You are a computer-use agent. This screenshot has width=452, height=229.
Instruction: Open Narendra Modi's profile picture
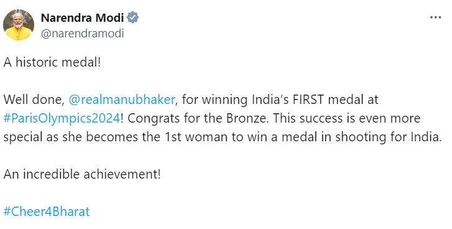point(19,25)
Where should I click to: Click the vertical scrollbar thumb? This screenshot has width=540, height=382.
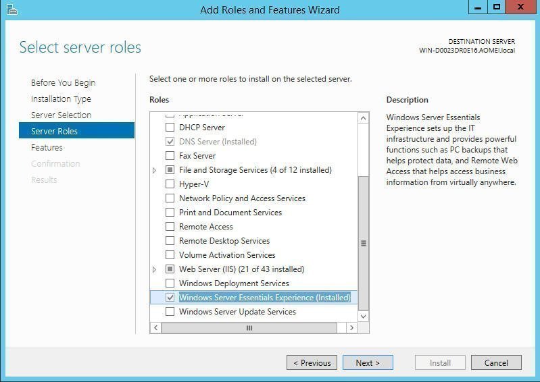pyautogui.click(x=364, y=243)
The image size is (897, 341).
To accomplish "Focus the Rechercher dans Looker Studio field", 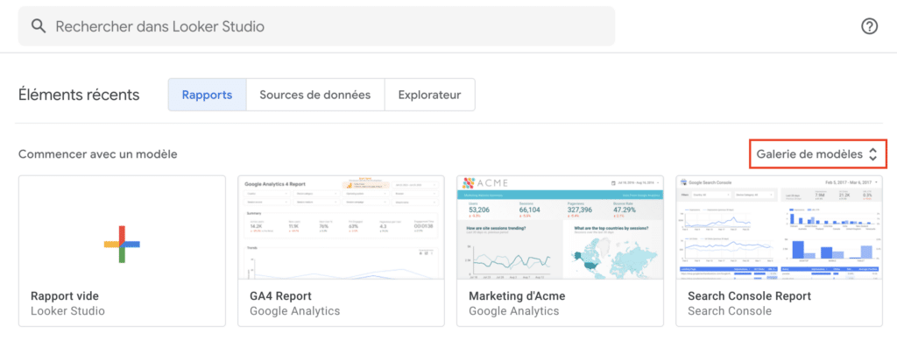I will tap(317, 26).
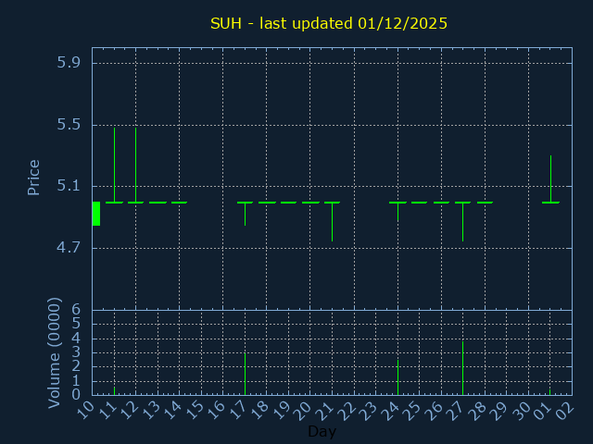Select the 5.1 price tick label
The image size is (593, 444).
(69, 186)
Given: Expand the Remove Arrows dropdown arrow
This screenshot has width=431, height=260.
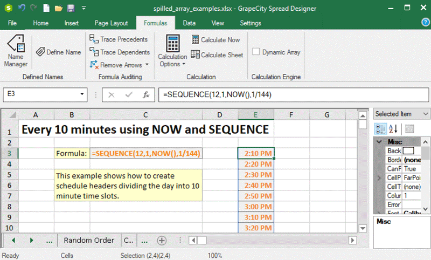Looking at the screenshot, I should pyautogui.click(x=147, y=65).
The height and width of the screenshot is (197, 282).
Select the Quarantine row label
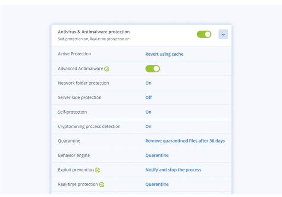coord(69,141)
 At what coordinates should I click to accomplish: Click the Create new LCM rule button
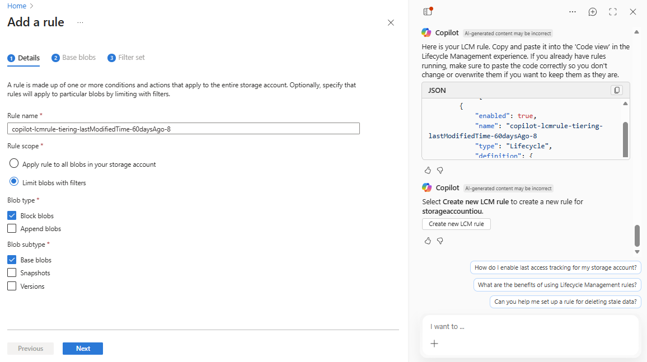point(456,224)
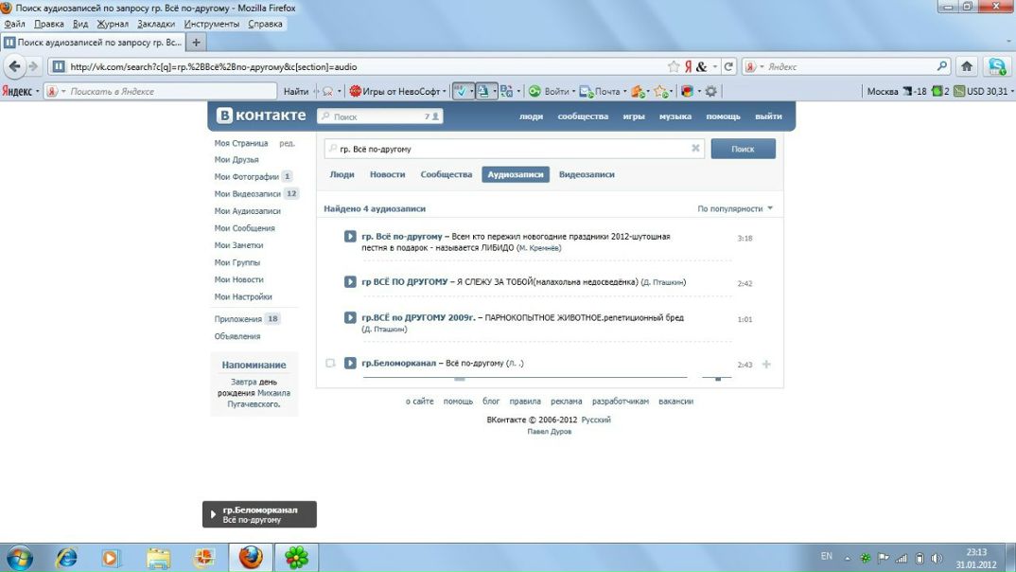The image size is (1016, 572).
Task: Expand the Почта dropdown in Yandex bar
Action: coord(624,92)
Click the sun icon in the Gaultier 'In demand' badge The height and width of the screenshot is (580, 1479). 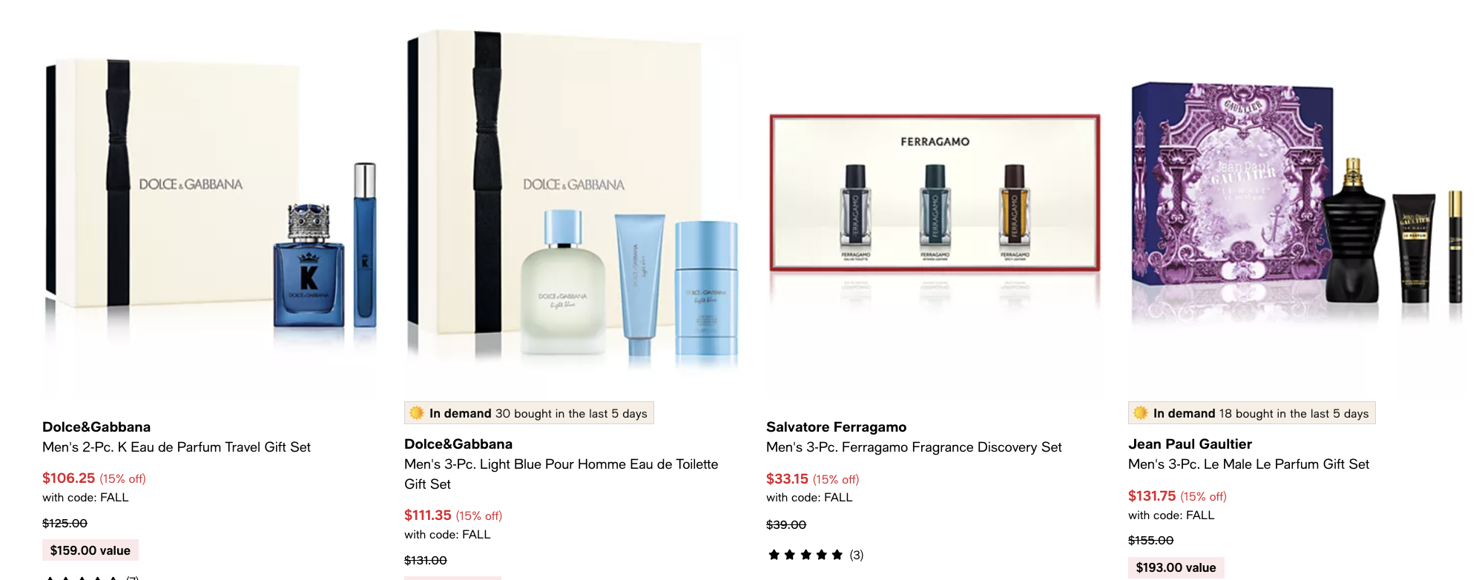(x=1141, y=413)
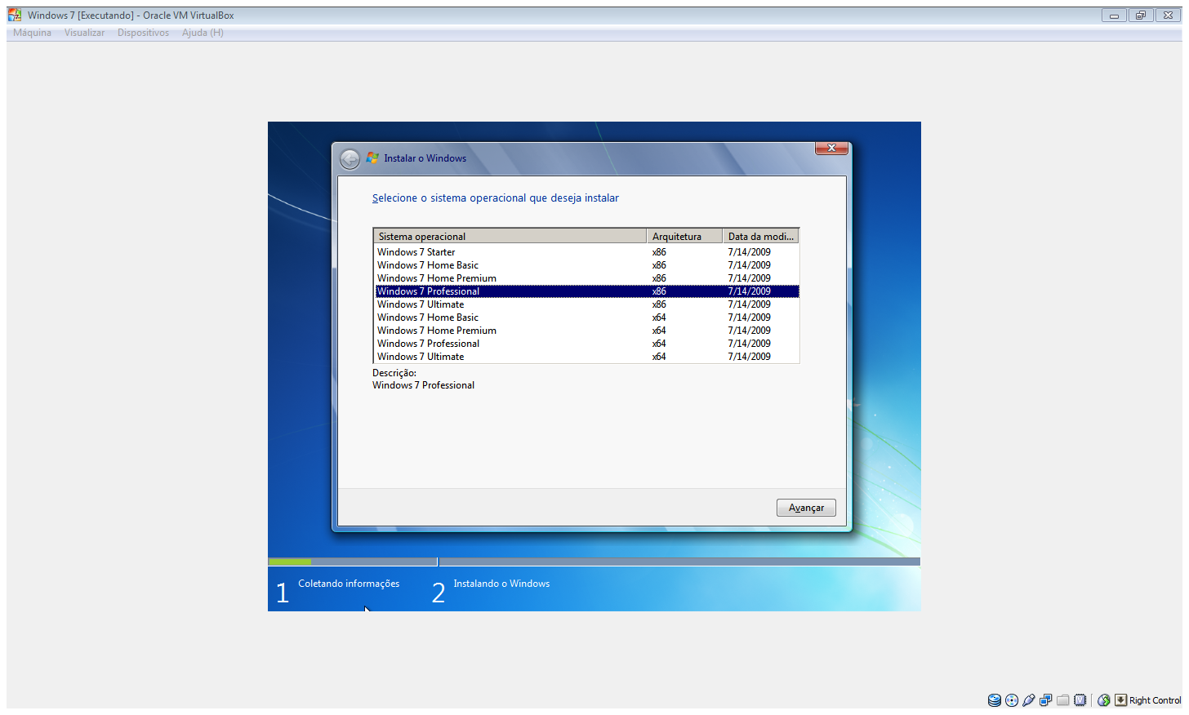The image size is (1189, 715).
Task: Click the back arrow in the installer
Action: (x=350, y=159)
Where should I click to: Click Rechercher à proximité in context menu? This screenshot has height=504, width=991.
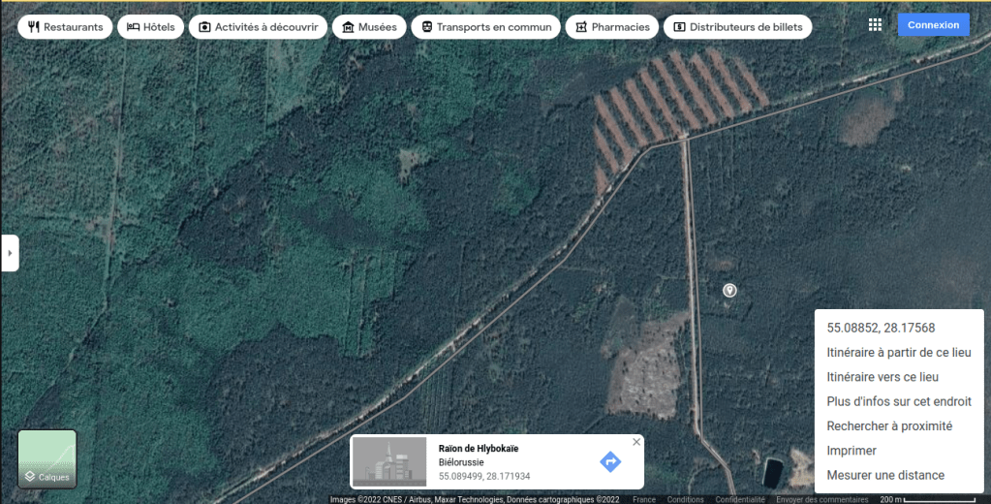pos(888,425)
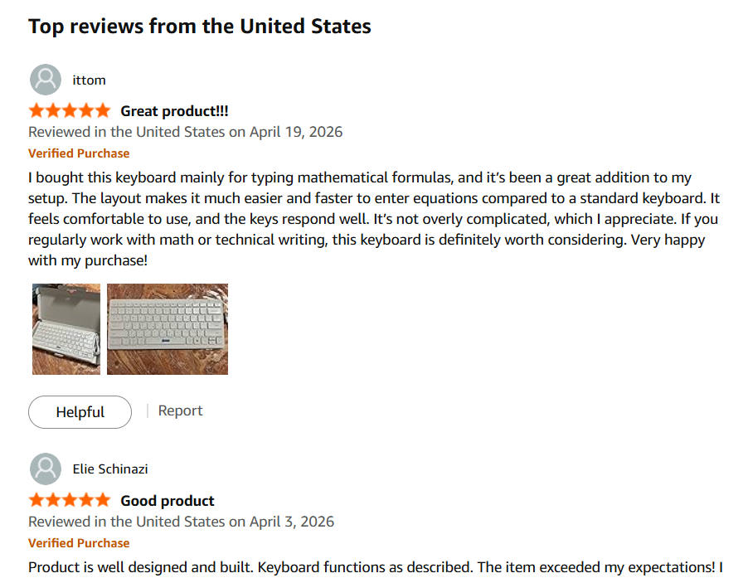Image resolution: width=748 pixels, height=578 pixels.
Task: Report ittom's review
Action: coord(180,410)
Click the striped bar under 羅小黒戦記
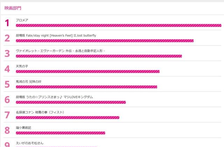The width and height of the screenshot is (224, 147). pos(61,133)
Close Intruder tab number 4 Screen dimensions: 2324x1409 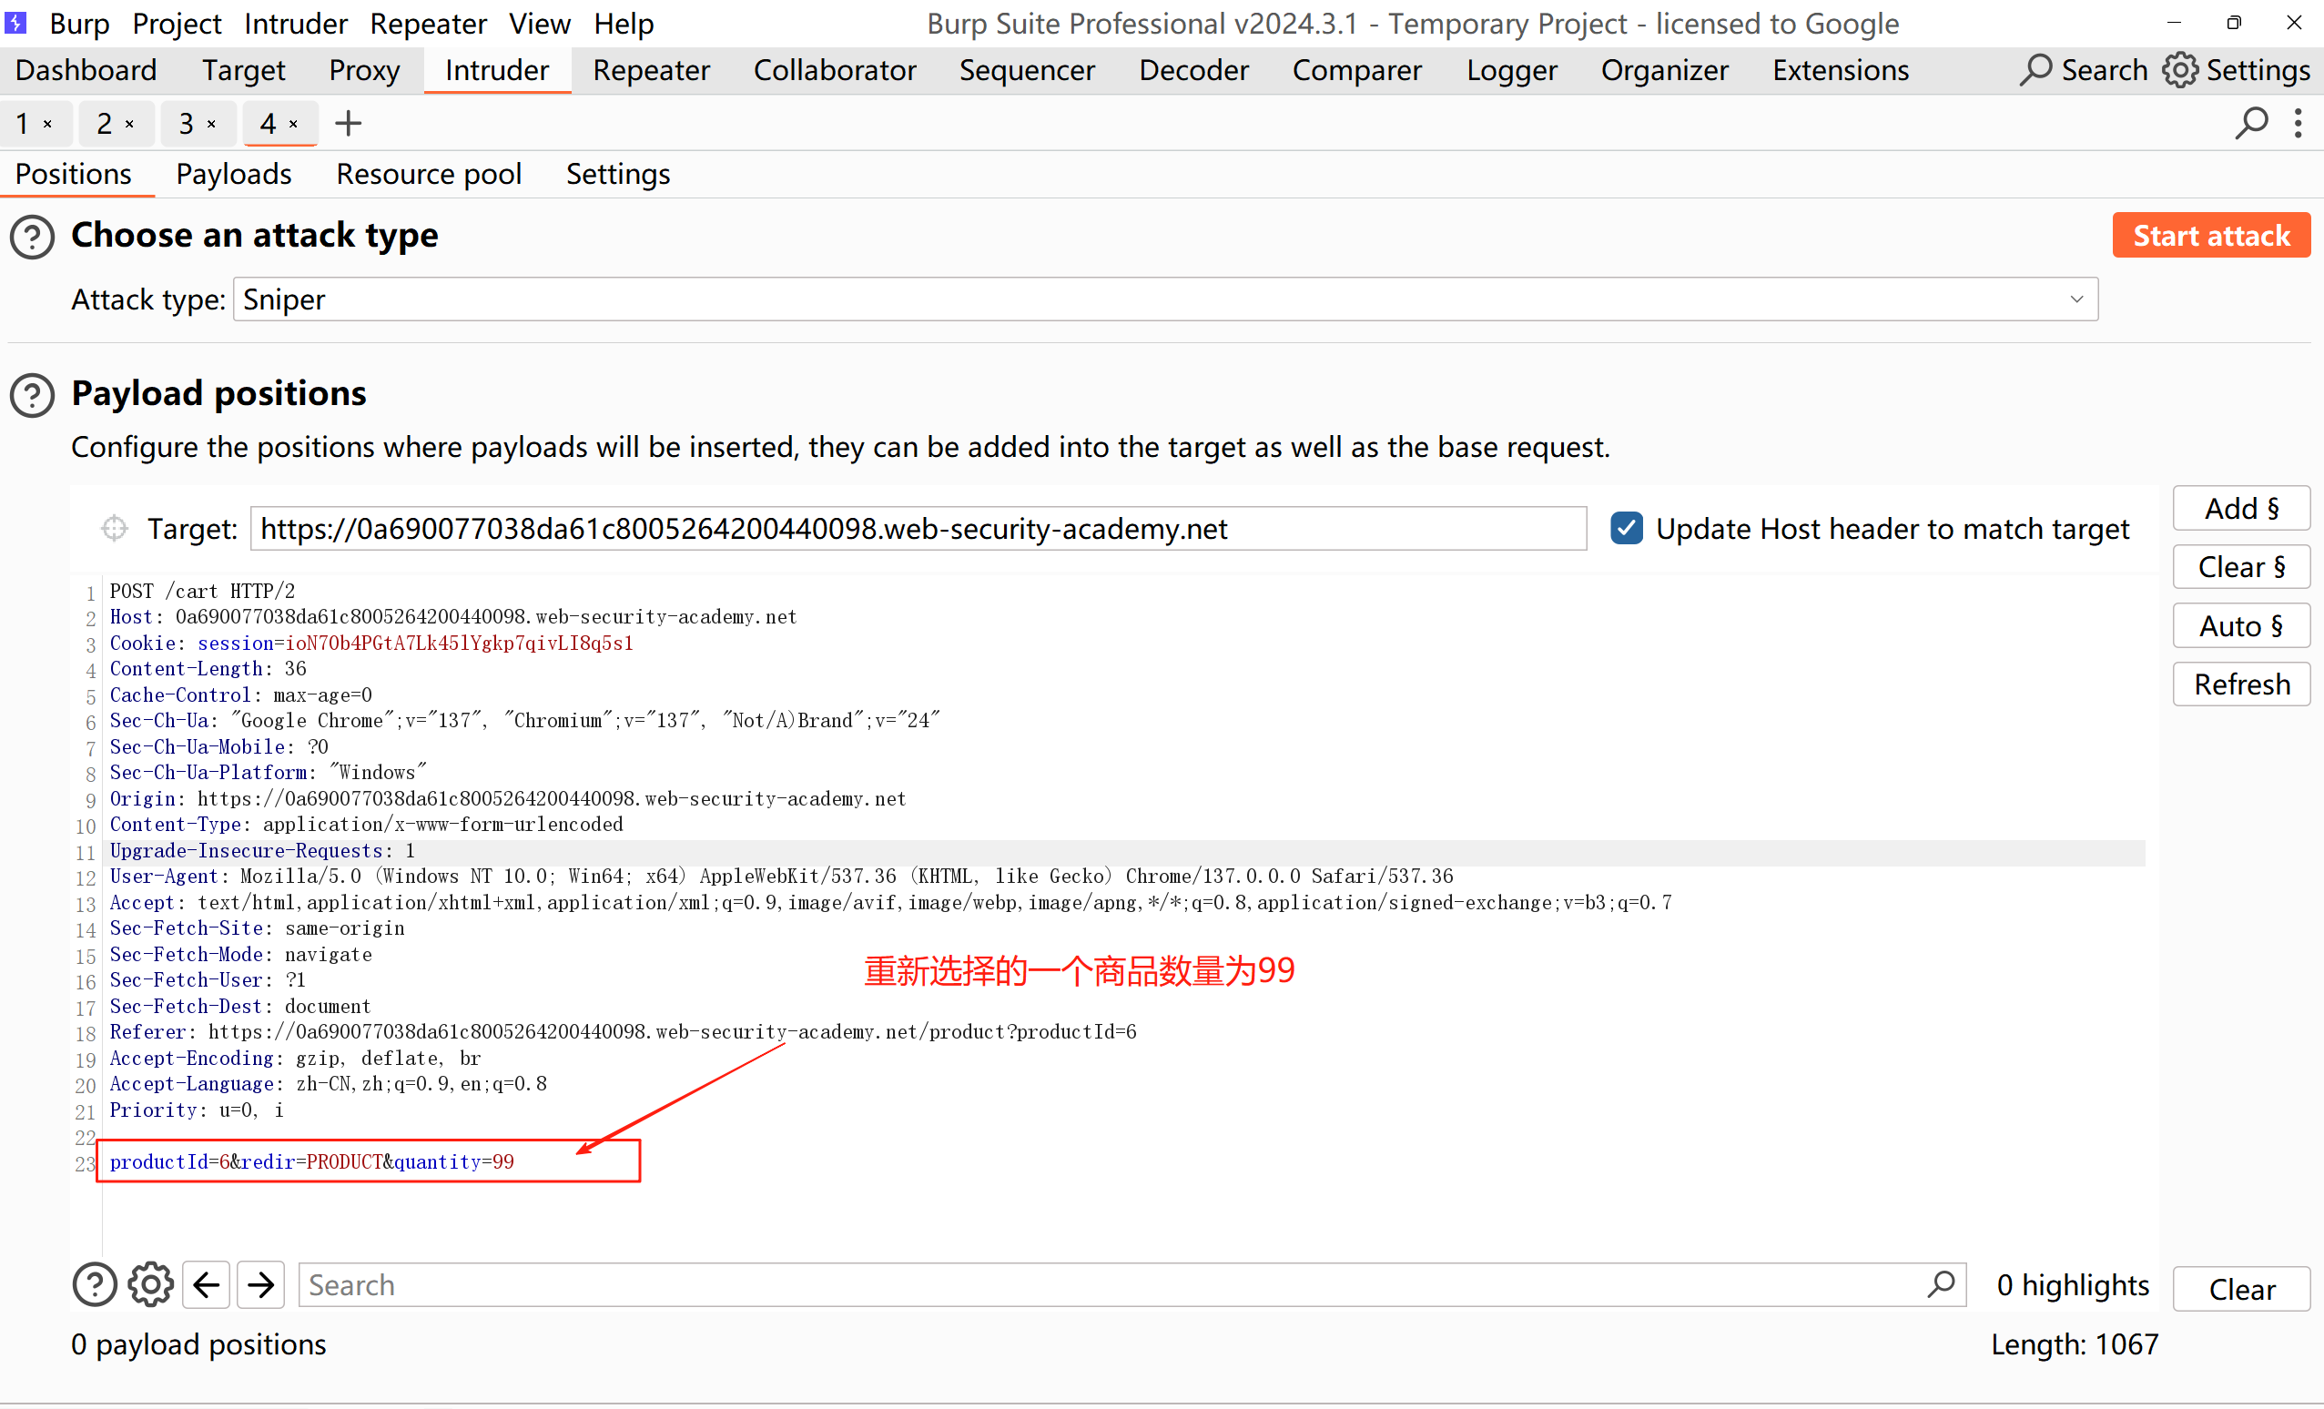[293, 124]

....

- What the task asks
Rewrite the lines of the records above as a numbered list, from the line containing "The height and width of the screenshot is (197, 282)." through the line containing "Action: coord(624,92)", inclusive, leaving out blank lines and omitting the pictures.

- Final answer
1. The height and width of the screenshot is (197, 282).
2. Select the Quarantine row label
3. coord(69,141)
4.  At what coordinates should I click to accomplish: Click the Create new LCM rule button
5. point(456,224)
6. The image size is (1016, 572).
7. Task: Expand the Почта dropdown in Yandex bar
8. Action: coord(624,92)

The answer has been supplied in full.